• VORLIEGENDER TEXT
Apropos grün gestreift: Welche Farben, Materialien und Texturen sehen Sie als besonders relevant in den kommenden Monaten?
Meistens gibt die Mode die Richtung vor und die Interiorwelt hüpft ein bisschen nach. So ist es im Moment auch. Braun- und Nougatnuancen sind sehr gefragt. Das wird bleiben. Wir mischen sie gerne mit einem coolen Orange, Rosé oder Gelb. Außerdem werden Textilien weiterhin sehr wichtig sein, weil sich die Menschen in Zeiten wie diesen nach Behaglichkeit sehnen. Das kann man am besten mit Stofflichkeiten erzeugen. Wenn es um metallische Materialien geht, werden wir sicherlich mehr Edelstahl als Messing sehen. Außerdem im Kommen: Lehmputz! Das Thema ist schon da, aber wird sicherlich noch viel präsenter werden. Wir haben gerade ein Projekt fertiggestellt, bei dem wir alle Wände eines Hauses in lindgrünen Lehmputz getaucht haben. Dazu viel helles Holz – das sieht toll aus!

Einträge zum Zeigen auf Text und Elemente
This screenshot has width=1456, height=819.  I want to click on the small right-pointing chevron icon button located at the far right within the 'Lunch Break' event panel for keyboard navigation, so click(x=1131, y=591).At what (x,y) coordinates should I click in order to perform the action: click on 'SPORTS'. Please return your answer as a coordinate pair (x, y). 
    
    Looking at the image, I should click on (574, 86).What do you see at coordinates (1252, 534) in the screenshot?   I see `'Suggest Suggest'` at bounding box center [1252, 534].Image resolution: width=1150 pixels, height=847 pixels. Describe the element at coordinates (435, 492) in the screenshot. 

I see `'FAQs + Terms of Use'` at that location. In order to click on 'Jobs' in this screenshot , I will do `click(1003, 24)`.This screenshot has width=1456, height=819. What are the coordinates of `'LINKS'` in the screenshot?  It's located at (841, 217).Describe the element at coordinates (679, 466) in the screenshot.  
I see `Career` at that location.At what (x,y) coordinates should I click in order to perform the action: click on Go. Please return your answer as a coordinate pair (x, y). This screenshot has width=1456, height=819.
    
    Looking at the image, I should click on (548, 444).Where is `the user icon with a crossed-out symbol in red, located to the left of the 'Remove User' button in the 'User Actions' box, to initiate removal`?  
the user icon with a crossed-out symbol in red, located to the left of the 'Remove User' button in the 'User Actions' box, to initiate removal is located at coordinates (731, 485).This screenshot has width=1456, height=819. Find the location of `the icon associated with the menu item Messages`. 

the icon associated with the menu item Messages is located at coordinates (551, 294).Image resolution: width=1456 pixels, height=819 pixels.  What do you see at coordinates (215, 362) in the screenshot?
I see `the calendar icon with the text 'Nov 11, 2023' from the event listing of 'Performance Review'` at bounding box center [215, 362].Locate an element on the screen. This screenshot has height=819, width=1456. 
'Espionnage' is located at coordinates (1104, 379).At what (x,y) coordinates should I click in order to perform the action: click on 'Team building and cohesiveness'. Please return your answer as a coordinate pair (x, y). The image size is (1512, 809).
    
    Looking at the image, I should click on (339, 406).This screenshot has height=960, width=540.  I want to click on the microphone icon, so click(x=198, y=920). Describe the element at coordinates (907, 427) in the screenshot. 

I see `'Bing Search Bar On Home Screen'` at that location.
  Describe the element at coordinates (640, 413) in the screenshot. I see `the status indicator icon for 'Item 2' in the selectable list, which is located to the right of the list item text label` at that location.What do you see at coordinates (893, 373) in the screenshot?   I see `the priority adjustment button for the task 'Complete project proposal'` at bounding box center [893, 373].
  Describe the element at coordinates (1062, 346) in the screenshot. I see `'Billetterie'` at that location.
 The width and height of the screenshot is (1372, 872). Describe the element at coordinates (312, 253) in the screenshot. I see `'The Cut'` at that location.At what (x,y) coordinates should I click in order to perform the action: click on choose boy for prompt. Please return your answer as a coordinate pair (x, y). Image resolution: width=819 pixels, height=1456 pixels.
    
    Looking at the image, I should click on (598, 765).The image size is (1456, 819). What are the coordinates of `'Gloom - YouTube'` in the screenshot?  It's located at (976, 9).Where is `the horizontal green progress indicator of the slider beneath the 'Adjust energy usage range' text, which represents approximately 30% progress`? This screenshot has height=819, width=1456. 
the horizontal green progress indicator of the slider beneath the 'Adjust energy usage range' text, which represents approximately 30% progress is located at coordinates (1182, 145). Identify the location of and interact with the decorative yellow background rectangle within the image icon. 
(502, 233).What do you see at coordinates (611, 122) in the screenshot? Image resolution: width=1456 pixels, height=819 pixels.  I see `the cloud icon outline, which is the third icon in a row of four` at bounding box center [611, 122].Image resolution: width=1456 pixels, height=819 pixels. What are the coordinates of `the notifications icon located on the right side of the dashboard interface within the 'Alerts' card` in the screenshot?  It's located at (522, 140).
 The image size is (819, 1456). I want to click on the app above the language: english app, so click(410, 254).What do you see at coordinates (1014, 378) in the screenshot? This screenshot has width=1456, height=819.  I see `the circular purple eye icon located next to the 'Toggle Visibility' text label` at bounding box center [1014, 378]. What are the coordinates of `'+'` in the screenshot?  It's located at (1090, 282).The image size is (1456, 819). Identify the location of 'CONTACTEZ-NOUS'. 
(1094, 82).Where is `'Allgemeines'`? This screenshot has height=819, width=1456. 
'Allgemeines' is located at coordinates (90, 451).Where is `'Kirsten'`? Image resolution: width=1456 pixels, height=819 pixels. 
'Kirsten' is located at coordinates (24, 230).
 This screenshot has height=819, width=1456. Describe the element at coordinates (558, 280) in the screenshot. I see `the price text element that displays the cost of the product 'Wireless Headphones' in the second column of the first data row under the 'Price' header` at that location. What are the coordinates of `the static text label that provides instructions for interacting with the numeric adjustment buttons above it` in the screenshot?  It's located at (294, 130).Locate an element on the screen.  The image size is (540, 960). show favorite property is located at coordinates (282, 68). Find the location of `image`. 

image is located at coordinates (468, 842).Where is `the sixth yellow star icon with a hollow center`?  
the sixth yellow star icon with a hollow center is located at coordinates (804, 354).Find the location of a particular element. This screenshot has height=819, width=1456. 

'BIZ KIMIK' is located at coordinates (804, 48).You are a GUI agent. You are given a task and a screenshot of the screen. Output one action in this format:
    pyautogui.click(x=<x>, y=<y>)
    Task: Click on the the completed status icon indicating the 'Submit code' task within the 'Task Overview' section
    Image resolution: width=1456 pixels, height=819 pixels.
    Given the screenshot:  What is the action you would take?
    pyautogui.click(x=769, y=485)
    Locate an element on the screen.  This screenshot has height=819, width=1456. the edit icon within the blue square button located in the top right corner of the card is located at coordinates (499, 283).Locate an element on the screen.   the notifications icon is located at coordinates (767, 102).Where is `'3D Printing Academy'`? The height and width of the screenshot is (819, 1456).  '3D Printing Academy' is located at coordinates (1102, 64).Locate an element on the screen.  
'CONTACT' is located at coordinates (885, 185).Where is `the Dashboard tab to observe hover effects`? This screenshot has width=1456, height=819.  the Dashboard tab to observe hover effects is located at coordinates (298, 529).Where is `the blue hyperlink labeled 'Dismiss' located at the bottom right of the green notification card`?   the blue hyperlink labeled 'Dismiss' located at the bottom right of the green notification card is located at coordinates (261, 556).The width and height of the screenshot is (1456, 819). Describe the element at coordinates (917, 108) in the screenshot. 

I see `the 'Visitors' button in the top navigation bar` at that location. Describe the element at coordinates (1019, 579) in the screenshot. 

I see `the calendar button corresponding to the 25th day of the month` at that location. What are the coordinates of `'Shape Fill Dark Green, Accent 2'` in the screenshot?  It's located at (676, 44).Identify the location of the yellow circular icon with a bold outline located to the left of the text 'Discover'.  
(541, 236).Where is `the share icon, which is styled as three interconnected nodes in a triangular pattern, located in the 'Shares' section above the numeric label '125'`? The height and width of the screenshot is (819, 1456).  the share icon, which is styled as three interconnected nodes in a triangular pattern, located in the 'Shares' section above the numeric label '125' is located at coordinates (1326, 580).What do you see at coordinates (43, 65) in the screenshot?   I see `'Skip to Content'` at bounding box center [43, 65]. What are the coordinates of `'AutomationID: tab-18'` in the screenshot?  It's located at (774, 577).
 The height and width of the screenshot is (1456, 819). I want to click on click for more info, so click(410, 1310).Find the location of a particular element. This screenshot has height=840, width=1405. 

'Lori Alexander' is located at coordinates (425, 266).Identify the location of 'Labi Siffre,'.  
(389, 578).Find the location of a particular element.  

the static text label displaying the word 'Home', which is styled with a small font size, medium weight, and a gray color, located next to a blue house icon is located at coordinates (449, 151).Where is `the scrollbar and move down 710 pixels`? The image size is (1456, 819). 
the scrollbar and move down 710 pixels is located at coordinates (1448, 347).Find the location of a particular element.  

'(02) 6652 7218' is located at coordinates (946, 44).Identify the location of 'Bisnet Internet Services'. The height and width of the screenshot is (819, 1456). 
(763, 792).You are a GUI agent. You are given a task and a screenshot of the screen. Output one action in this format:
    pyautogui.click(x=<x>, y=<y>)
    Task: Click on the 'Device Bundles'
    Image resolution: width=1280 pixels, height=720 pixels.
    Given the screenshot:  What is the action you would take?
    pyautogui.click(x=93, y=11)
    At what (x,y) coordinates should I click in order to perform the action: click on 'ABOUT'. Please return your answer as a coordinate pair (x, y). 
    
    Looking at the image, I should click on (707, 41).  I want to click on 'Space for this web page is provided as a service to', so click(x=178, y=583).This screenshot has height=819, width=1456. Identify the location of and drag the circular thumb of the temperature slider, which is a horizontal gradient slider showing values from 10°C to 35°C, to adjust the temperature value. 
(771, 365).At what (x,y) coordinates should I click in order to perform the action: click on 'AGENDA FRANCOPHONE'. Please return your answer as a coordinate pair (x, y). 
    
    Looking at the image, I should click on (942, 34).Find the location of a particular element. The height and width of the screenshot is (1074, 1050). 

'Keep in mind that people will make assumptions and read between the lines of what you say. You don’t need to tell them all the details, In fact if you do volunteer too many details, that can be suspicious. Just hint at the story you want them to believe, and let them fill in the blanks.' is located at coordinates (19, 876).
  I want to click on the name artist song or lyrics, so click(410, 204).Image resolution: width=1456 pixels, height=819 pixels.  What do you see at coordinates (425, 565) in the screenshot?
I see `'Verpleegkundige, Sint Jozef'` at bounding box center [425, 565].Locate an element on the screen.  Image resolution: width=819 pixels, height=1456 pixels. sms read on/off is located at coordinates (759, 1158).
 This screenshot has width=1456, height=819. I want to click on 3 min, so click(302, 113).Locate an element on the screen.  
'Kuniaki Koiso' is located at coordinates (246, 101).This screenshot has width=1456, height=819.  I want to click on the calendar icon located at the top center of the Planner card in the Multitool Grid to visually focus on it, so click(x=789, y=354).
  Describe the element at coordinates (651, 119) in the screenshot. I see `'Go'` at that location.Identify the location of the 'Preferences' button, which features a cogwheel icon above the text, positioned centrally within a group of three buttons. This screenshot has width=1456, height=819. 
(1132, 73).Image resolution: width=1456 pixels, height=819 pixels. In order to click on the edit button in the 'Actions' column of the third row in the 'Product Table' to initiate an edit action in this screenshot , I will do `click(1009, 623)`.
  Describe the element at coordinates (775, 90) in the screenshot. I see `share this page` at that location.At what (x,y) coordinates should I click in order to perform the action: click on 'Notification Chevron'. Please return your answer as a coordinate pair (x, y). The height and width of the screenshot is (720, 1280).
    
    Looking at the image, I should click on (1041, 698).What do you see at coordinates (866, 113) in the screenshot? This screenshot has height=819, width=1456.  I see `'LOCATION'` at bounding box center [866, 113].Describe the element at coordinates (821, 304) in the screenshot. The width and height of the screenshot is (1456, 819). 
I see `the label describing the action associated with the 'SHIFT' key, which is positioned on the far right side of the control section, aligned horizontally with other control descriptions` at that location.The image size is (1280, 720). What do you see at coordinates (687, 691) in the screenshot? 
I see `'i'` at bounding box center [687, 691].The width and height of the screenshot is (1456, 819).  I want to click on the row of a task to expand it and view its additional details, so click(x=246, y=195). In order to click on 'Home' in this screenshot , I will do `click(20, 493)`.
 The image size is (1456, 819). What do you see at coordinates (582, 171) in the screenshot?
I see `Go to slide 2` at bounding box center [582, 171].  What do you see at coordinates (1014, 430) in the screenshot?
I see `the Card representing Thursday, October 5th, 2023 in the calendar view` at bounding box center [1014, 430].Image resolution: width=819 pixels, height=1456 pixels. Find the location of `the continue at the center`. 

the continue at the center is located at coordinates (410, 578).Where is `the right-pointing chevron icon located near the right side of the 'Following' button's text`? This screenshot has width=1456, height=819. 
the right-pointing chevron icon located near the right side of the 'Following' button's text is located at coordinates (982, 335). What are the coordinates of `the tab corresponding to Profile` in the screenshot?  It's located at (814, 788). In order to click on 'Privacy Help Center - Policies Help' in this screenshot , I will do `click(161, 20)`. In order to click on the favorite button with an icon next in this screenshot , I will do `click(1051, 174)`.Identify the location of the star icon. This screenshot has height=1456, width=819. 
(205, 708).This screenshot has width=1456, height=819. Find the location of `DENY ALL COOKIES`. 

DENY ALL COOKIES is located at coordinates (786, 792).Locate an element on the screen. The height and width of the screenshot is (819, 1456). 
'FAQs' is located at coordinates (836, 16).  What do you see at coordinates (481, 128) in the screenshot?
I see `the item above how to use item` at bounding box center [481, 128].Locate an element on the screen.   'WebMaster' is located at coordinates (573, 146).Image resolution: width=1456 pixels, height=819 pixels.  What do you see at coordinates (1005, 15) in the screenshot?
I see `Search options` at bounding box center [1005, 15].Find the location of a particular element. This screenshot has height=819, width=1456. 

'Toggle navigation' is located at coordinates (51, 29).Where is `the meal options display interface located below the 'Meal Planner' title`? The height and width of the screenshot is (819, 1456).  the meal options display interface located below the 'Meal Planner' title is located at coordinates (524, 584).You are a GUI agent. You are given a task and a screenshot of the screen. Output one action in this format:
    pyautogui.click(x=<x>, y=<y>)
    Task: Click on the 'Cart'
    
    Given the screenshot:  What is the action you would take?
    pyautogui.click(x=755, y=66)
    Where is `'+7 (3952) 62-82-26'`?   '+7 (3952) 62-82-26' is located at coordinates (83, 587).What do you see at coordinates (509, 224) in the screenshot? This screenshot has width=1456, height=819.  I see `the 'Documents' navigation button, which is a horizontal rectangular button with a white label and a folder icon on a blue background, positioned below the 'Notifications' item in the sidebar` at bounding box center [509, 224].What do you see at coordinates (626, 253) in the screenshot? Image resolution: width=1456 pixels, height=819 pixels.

• AUFGABEN
[1] Welche Farbtöne sind laut dem Text über Einrichtungstrends gerade sehr gefragt?
[2] Führe den Text über Einrichtungstrends nach seinem letzten Satz weiter.
Die Einträge haben mit dem Text nichts zu tun.

• LÖSUNGEN
[1] Braun- und Nougatnuancen.

[2]
Die Pantone-Farbe des Jahres 2025 heißt Mocha Mousse. Inwiefern beeinflusst Sie ein von der Industrie vorgegebener Trend?
Auf solche Tendenzen springen wir meistens zwölf Monate zu früh auf. Wenn ich merke, dass die Industrie nachzieht, wird es für mich eher uninteressant. Vor acht Jahren habe ich das erste Mal zu meinen Mitarbeiterinnen gesagt: „Wir arbeiten jetzt nicht mehr mit Messing, sondern mit Chrom“. Da waren alle total überrascht. Auch bei Kunden musste ich Überzeugungsarbeit leisten. Und jetzt ist Chrom omnipräsent. Ich denke, ich habe da einen ganz guten Riecher. Ich muss aber auch sagen, dass wir als Interiordesigner zu individuell arbeiten, als dass wir solchen Strömungen komplett unterliegen. Ich möchte es nicht von der Hand weisen, dass uns Trends interessieren. Im Gegenteil: Ich finde es sogar schön, ihnen zu folgen, aber unsere Aufgabe als Interiordesignerist es vor allem, langlebige Konzepte zu kreieren.
Es gibt Möbelstücke, deren Relevanz sich im Laufe der Jahrzehnte verändert. Welche Objekte passen zu unserer heutigen Zeit?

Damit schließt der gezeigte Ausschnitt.